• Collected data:
*-*-*

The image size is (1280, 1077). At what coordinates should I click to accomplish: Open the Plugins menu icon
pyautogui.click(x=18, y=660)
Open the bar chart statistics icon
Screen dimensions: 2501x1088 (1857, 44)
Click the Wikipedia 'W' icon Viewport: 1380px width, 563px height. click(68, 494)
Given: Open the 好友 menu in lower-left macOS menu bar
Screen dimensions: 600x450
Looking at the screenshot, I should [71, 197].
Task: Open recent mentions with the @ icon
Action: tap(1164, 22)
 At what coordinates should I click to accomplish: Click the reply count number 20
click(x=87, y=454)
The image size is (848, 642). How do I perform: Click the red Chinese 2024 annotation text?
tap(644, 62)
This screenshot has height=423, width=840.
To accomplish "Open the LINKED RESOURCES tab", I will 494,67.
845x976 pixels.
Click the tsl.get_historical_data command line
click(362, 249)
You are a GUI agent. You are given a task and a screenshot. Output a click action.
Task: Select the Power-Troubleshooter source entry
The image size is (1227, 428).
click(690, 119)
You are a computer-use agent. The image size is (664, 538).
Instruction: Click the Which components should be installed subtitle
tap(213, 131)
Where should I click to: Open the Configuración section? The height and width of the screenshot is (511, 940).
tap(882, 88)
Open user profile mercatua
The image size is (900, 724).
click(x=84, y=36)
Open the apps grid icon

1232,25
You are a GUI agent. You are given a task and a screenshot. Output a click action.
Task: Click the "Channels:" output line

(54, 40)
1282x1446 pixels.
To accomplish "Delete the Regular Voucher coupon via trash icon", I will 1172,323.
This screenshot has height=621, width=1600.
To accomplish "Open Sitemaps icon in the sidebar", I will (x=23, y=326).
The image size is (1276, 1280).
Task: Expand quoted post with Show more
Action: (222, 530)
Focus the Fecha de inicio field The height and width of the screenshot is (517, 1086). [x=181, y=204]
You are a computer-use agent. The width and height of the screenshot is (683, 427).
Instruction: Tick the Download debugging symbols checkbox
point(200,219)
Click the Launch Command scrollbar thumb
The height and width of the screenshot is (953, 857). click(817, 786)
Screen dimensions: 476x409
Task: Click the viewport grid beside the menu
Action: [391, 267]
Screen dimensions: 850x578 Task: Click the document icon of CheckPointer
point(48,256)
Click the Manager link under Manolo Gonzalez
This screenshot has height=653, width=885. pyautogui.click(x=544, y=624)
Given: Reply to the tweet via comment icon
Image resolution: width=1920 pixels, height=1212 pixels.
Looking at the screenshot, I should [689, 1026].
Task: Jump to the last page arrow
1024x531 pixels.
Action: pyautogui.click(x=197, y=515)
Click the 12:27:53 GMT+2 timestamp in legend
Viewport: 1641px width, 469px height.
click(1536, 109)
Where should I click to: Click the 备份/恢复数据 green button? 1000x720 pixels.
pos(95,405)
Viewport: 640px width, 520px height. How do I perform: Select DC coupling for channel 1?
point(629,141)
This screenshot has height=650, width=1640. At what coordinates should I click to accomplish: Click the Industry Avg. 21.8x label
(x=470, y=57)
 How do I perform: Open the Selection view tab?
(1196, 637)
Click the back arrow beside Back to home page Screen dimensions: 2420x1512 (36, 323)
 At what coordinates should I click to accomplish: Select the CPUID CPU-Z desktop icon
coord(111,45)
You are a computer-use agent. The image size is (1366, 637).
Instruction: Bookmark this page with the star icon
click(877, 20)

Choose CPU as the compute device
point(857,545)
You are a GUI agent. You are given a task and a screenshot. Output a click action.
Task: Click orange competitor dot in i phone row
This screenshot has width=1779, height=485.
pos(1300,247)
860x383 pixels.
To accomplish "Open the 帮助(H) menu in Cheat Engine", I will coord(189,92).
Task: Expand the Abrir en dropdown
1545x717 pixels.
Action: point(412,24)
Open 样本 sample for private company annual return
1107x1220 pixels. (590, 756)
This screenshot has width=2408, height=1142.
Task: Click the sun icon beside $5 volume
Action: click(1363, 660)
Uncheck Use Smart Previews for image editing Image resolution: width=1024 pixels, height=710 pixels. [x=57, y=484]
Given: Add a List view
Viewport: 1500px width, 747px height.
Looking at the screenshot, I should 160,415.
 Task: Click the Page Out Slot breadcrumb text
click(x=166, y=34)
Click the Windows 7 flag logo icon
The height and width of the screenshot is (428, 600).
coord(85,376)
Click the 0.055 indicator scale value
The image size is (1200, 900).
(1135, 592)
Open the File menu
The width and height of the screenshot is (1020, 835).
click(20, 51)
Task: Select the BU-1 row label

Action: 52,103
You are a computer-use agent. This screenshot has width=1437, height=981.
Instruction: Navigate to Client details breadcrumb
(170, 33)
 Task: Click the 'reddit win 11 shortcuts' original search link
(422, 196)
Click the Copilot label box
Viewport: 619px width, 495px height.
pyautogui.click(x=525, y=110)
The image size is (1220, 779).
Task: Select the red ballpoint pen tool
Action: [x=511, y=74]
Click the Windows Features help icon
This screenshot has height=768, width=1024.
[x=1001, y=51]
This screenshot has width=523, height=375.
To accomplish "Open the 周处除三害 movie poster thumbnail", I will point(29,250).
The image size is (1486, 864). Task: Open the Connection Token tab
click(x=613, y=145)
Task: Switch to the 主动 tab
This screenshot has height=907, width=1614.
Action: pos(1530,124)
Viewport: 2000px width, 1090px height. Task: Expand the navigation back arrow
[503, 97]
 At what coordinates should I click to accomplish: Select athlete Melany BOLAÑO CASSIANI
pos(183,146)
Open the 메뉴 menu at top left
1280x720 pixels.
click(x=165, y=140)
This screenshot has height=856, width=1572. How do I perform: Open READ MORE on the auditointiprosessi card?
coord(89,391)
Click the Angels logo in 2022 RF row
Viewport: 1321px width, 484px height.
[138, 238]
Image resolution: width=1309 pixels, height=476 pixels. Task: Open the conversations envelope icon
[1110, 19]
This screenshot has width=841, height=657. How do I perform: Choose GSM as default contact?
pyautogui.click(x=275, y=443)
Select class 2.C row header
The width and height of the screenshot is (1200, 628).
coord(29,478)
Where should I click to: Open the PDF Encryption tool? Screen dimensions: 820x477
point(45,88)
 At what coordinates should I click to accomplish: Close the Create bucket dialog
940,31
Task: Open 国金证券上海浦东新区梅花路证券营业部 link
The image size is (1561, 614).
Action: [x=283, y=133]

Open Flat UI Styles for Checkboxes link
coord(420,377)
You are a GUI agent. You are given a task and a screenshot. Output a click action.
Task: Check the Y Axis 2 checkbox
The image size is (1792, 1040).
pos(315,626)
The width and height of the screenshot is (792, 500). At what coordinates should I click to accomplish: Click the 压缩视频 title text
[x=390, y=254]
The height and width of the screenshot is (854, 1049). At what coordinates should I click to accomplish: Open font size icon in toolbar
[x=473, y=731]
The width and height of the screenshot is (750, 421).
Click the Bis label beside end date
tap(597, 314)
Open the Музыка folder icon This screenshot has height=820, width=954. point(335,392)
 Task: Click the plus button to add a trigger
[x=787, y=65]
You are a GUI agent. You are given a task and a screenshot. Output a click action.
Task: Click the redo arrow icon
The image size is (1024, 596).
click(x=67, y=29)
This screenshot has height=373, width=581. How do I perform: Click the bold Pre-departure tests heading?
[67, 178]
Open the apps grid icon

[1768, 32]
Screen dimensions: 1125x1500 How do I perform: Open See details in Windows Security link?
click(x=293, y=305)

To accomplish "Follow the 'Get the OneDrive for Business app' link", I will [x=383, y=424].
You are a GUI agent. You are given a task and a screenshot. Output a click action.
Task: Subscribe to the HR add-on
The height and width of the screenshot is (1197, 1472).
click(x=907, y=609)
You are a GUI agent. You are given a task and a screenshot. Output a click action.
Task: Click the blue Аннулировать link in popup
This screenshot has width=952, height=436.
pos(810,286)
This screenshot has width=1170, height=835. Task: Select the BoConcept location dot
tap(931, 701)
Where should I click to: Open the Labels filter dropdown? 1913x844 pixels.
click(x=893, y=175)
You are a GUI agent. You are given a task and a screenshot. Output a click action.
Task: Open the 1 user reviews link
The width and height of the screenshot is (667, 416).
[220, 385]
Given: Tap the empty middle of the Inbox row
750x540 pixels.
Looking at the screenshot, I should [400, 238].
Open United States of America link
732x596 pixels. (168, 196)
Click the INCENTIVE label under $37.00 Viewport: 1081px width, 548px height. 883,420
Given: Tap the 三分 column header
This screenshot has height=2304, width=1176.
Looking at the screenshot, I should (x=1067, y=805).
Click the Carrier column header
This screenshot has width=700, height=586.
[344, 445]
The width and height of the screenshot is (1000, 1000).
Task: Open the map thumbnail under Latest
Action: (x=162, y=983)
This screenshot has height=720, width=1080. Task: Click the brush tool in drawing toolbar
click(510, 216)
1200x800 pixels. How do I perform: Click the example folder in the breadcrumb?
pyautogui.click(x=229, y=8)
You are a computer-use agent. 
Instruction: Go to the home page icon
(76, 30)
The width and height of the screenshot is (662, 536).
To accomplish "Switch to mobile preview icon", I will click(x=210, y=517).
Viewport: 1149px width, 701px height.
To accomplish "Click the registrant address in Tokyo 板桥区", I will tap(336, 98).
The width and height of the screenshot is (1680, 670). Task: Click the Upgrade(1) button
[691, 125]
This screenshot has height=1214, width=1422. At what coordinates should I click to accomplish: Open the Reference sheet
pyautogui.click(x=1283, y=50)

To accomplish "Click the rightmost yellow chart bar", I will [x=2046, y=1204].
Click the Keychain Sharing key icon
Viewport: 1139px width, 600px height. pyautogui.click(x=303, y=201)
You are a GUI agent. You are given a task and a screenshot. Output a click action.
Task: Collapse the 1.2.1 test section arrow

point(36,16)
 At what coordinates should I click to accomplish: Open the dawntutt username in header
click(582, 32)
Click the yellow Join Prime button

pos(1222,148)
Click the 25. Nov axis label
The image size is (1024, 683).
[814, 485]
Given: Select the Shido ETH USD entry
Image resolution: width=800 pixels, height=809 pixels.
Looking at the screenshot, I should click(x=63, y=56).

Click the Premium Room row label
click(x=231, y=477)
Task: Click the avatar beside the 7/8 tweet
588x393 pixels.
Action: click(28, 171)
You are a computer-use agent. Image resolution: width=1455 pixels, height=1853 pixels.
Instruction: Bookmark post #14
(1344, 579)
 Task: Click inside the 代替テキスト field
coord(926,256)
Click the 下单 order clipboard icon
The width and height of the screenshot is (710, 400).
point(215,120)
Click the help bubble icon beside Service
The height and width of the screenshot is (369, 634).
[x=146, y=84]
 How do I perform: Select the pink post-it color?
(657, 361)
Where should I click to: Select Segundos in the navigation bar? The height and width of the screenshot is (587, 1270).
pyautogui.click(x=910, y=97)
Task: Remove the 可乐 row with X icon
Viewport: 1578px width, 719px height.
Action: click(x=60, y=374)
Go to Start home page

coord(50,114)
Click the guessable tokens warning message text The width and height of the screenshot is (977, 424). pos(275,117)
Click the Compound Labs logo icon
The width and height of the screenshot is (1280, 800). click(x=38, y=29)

*-*-*

• WHAT YOU NEED TO DO:
Can you repeat, word for word, every line above from the one containing "The width and height of the screenshot is (792, 500)." down to the one containing "Given: Tap the 三分 column header", including both?

• ANSWER SECTION:
The width and height of the screenshot is (792, 500). At what coordinates should I click to accomplish: Click the 压缩视频 title text
[x=390, y=254]
The height and width of the screenshot is (854, 1049). At what coordinates should I click to accomplish: Open font size icon in toolbar
[x=473, y=731]
The width and height of the screenshot is (750, 421).
Click the Bis label beside end date
tap(597, 314)
Open the Музыка folder icon This screenshot has height=820, width=954. point(335,392)
 Task: Click the plus button to add a trigger
[x=787, y=65]
You are a GUI agent. You are given a task and a screenshot. Output a click action.
Task: Click the redo arrow icon
The image size is (1024, 596).
click(x=67, y=29)
This screenshot has height=373, width=581. How do I perform: Click the bold Pre-departure tests heading?
[67, 178]
Open the apps grid icon

[1768, 32]
Screen dimensions: 1125x1500 How do I perform: Open See details in Windows Security link?
click(x=293, y=305)

To accomplish "Follow the 'Get the OneDrive for Business app' link", I will [x=383, y=424].
You are a GUI agent. You are given a task and a screenshot. Output a click action.
Task: Subscribe to the HR add-on
The height and width of the screenshot is (1197, 1472).
click(x=907, y=609)
You are a GUI agent. You are given a task and a screenshot. Output a click action.
Task: Click the blue Аннулировать link in popup
This screenshot has width=952, height=436.
pos(810,286)
This screenshot has width=1170, height=835. Task: Select the BoConcept location dot
tap(931, 701)
Where should I click to: Open the Labels filter dropdown? 1913x844 pixels.
click(x=893, y=175)
You are a GUI agent. You are given a task and a screenshot. Output a click action.
Task: Open the 1 user reviews link
The width and height of the screenshot is (667, 416).
[220, 385]
Given: Tap the empty middle of the Inbox row
750x540 pixels.
Looking at the screenshot, I should [400, 238].
Open United States of America link
732x596 pixels. (168, 196)
Click the INCENTIVE label under $37.00 Viewport: 1081px width, 548px height. 883,420
Given: Tap the 三分 column header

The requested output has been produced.